Oggi è dunque la capitale andina che si propone di esplorare “la città, l’invenzione più complessa dell’umanità”, secondo Gustavo Baroja, prefetto di Pichincha, la provincia di Quito, uno degli oratori dell’assemblea mondiale dei Sindaci convocata il 16 ottobre come preludio di Habitat III.
Ma Habitat III non ha come esclusiva finalità di offrire un forum di dibattito ed un quadro di analisi sulla crescita delle città. “Questa terza conferenza deve anche strutturare la comunità urbana intorno ad un’agenda”, fa notare Laure Criqui, ricercatrice all’Istituto dello sviluppo durevole e di relazioni internazionali (Iddri).

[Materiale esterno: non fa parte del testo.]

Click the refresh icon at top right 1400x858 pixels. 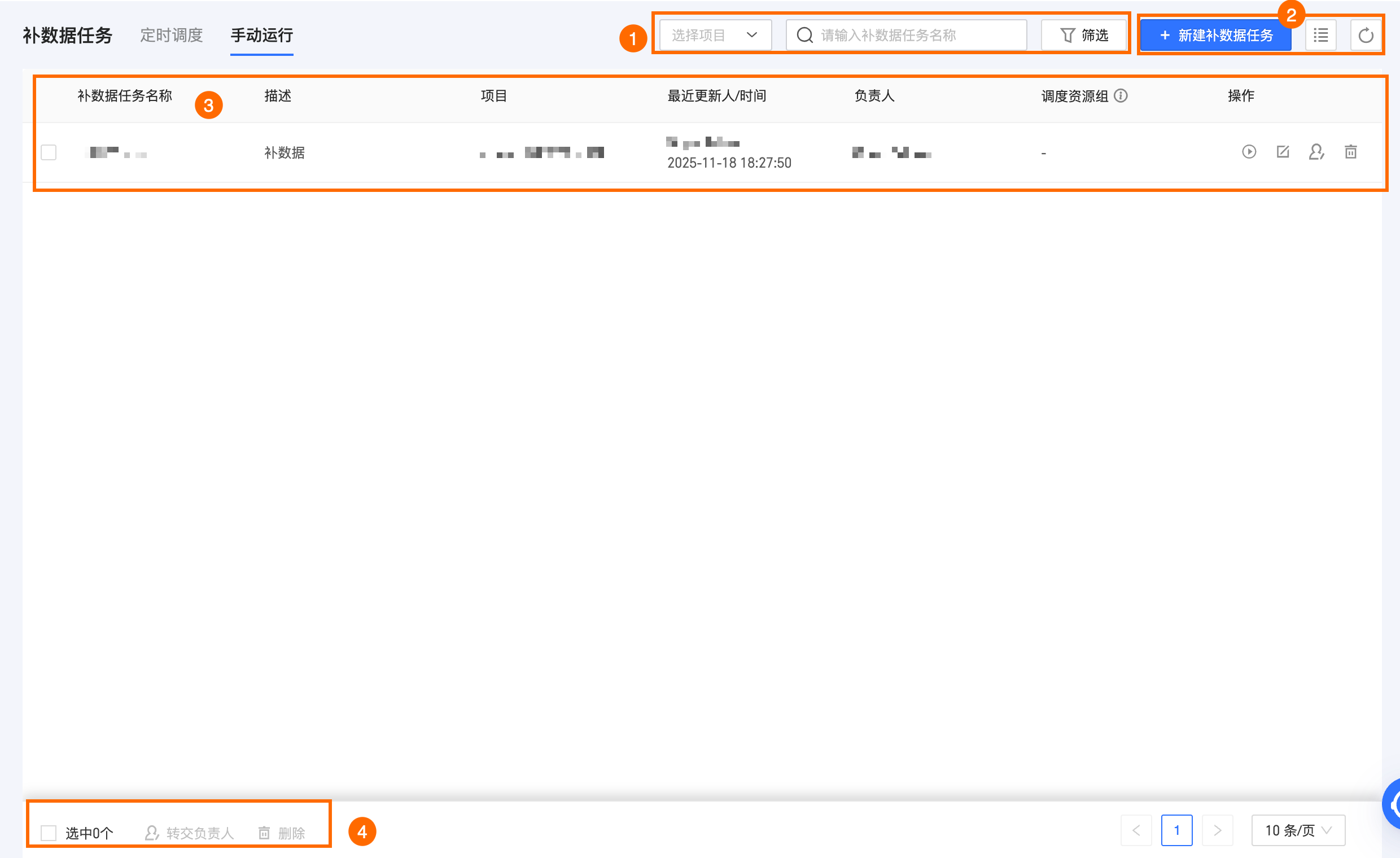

I 193 Paesi rappresentati a Quito si lasceranno il 20 ottobre dopo aver steso una dichiarazione, frutto di due anni di negoziati preparatori, destinati a fissare le grandi linee di questa nuova agenda urbana.
Anche se non vincolante, questa “dichiarazione di Quito” (un testo di 166 articoli e 21 pagine, formalizzato dopo due anni di riunioni regionali e tematiche) resta un esercizio difficile così come le questioni relative all’urbanizzazione evolvono velocemente -spinta migratoria, lotta contro la povertà, marginalizzazione di alcuni quartieri, densità dei trasporti, la pressione dei terreni, impatto sul riscaldamento climatico, rivendicazioni cittadine. Molto più velocemente rispetto al rito degli incontri dell’ONU.